A couple of days travel and I am just getting used to the idea that we are in Germany. The disorientation is phenomenal. There was an odd start from the beginning when we heard the announcement in the Salt Lake City airport for someone to meet their probation officer at the world map to the first morning in Dresden when we heard Italian music playing at 4:30 in the morning in the courtyard of our Aztec-themed guest house. Getting used to being 1/3 of the way around the world is fun when accompanied by the love of my life Kim, and my mom.
Dresden, formerly in East Germany, is now a capitalistic tourist enterprise that has not yet recovered from the fire bombing by the Americans in February 1945. But at the same time it is trolling for tourist’s money by trying to replicate the Dresden that was pre-war while constantly reminding you why it is necessary.

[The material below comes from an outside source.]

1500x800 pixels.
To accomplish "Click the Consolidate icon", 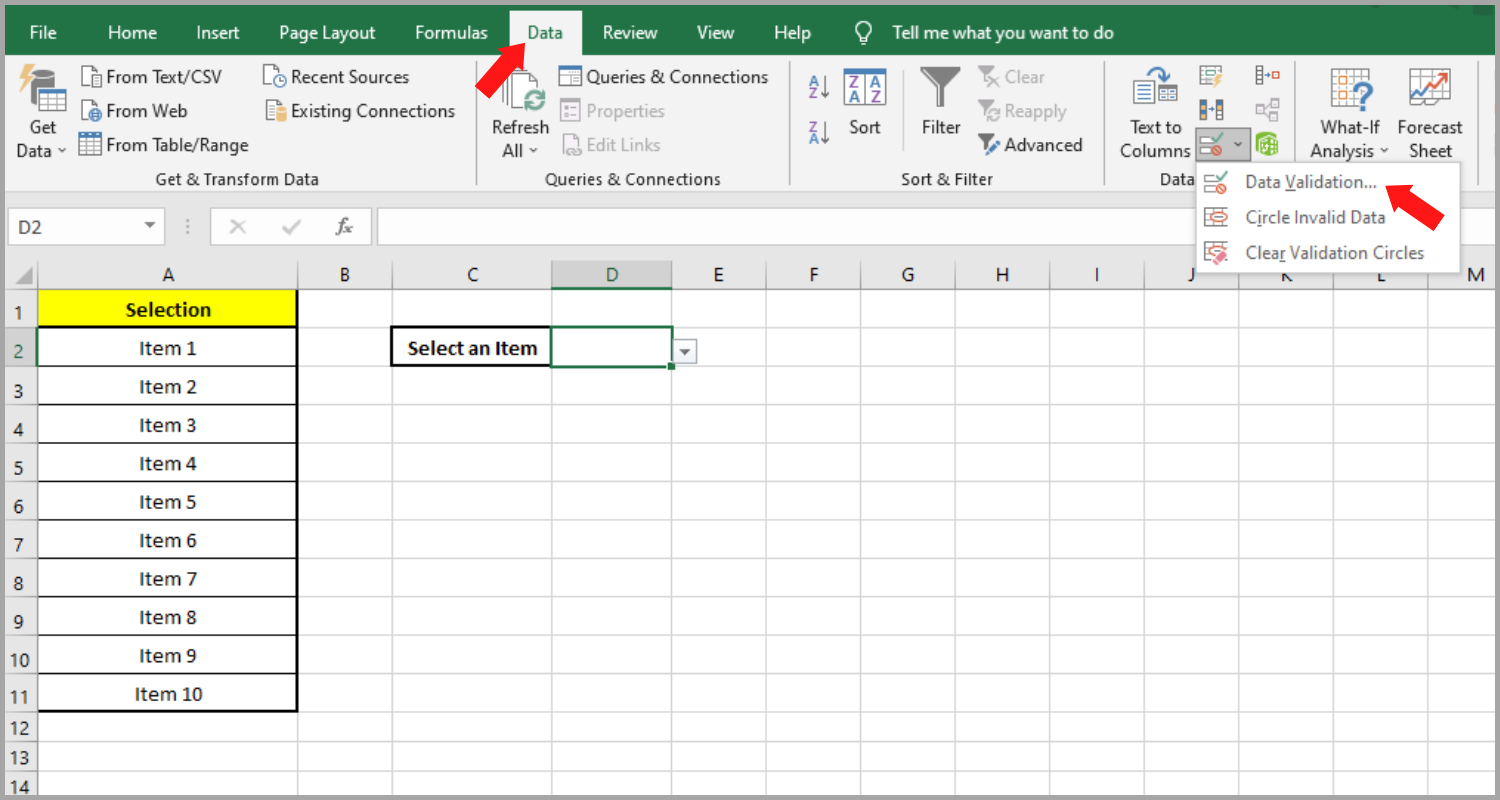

An odd combination of old and new and yet old again.
Kim reminds me that Kurt Vonnegut, whose book “Slaughter House Five” is based on his survival of the fire bombing as a prisoner of war, seemed to have been permanently affected by the incident since it shows up in all his writing. Then you realize that all of Dresden also seems permanently affected by the bombing since it is under a constant scheme of reconstruction over the past fifty years. That fact alone gives you a sense of sheer horror of the event.
The confusion on my part stems from the feeling that they should be over it by now. Most survivors have died a natural death. Get over it already! But Kim reminds me that Dresden, as part of the former East Germany, was stuck in time. During the time it was East Germany, little happened. And what did happen is hardly acknowledged by any historical markers.
There’s Dresden up to 1933, then the Nazis came, then in 1945 the United States bombed the crap out of it, then the wall between East and West Germany is built to the west of it, then the wall comes down in 1989. What happened from 1945 to 1989? Nothing. Apparently, they didn’t even move the rubble since they have reconstructed castles, churches, palaces and opera houses to their per-war glory with the original blocks. Where none survived, they made exact duplicates.
There’s a feeling of absolute majesty and a bazaar feeling that it’s all fake at the same time. It’s just weird to be in Dresden and that’s what makes it fascinating. Traveling with a history teacher and someone who lived in East Germany (my mom), it’s even more interesting. I get to see the joy in Kim’s face as she truly realizes the magnitude of Dresden’s (and East Germany’s) recent history annotated with my mom’s own experiences.